Update the material below so that every "Viewport" becomes "Window", and leave all other text as it is.

Word and item position data
※ ※ ※

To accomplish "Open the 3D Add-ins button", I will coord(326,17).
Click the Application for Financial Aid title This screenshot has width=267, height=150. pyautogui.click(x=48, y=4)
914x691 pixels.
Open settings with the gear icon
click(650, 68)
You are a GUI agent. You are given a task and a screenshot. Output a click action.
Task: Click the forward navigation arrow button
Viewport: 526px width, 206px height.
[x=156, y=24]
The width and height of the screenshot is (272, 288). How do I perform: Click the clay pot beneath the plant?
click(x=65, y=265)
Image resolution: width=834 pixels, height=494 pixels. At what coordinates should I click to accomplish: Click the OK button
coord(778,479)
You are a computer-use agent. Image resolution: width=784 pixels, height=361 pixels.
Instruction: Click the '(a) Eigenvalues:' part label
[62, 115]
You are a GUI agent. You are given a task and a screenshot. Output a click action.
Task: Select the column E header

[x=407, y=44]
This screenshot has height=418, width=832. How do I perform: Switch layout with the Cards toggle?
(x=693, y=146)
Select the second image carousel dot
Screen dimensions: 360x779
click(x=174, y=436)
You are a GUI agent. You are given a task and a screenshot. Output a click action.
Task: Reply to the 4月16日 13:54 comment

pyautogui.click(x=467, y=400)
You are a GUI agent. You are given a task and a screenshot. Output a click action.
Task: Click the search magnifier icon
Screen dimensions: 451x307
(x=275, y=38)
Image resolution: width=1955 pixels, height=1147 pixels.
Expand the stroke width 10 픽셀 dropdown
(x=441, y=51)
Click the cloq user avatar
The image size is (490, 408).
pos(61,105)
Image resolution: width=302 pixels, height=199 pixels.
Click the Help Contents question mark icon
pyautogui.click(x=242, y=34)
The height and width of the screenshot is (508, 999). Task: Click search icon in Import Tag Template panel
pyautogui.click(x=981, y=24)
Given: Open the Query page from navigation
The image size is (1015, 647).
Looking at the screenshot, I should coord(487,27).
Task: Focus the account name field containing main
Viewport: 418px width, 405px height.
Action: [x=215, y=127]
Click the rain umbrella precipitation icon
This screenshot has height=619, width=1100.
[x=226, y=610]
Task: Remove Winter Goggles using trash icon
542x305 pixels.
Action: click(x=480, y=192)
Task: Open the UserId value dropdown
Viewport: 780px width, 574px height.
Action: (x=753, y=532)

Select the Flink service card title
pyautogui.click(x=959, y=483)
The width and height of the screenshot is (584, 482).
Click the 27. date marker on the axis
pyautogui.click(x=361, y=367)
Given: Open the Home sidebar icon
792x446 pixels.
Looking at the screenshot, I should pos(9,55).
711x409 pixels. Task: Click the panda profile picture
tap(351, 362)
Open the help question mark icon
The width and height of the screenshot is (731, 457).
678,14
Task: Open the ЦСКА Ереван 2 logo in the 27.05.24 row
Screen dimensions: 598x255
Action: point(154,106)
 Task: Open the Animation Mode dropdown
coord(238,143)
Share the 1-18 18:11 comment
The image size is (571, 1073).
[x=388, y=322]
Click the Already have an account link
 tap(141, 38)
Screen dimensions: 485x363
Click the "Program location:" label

※ ※ ※

• **OUTPUT FOR THIS EXERCISE**:
To accomplish "Open the 3D Add-ins button", I will coord(326,17).
Click the Application for Financial Aid title This screenshot has width=267, height=150. pyautogui.click(x=48, y=4)
914x691 pixels.
Open settings with the gear icon
click(650, 68)
You are a GUI agent. You are given a task and a screenshot. Output a click action.
Task: Click the forward navigation arrow button
Window: 526px width, 206px height.
[x=156, y=24]
The width and height of the screenshot is (272, 288). How do I perform: Click the clay pot beneath the plant?
click(x=65, y=265)
Image resolution: width=834 pixels, height=494 pixels. At what coordinates should I click to accomplish: Click the OK button
coord(778,479)
You are a computer-use agent. Image resolution: width=784 pixels, height=361 pixels.
Instruction: Click the '(a) Eigenvalues:' part label
[62, 115]
You are a GUI agent. You are given a task and a screenshot. Output a click action.
Task: Select the column E header

[x=407, y=44]
This screenshot has height=418, width=832. How do I perform: Switch layout with the Cards toggle?
(x=693, y=146)
Select the second image carousel dot
Screen dimensions: 360x779
click(x=174, y=436)
You are a GUI agent. You are given a task and a screenshot. Output a click action.
Task: Reply to the 4月16日 13:54 comment

pyautogui.click(x=467, y=400)
You are a GUI agent. You are given a task and a screenshot. Output a click action.
Task: Click the search magnifier icon
Screen dimensions: 451x307
(x=275, y=38)
Image resolution: width=1955 pixels, height=1147 pixels.
Expand the stroke width 10 픽셀 dropdown
(x=441, y=51)
Click the cloq user avatar
The image size is (490, 408).
pos(61,105)
Image resolution: width=302 pixels, height=199 pixels.
Click the Help Contents question mark icon
pyautogui.click(x=242, y=34)
The height and width of the screenshot is (508, 999). Task: Click search icon in Import Tag Template panel
pyautogui.click(x=981, y=24)
Given: Open the Query page from navigation
The image size is (1015, 647).
Looking at the screenshot, I should coord(487,27).
Task: Focus the account name field containing main
Window: 418px width, 405px height.
Action: [x=215, y=127]
Click the rain umbrella precipitation icon
This screenshot has height=619, width=1100.
[x=226, y=610]
Task: Remove Winter Goggles using trash icon
542x305 pixels.
Action: click(x=480, y=192)
Task: Open the UserId value dropdown
Window: 780px width, 574px height.
Action: (x=753, y=532)

Select the Flink service card title
pyautogui.click(x=959, y=483)
The width and height of the screenshot is (584, 482).
Click the 27. date marker on the axis
pyautogui.click(x=361, y=367)
Given: Open the Home sidebar icon
792x446 pixels.
Looking at the screenshot, I should pos(9,55).
711x409 pixels. Task: Click the panda profile picture
tap(351, 362)
Open the help question mark icon
The width and height of the screenshot is (731, 457).
678,14
Task: Open the ЦСКА Ереван 2 logo in the 27.05.24 row
Screen dimensions: 598x255
Action: point(154,106)
 Task: Open the Animation Mode dropdown
coord(238,143)
Share the 1-18 18:11 comment
The image size is (571, 1073).
[x=388, y=322]
Click the Already have an account link
 tap(141, 38)
Screen dimensions: 485x363
Click the "Program location:" label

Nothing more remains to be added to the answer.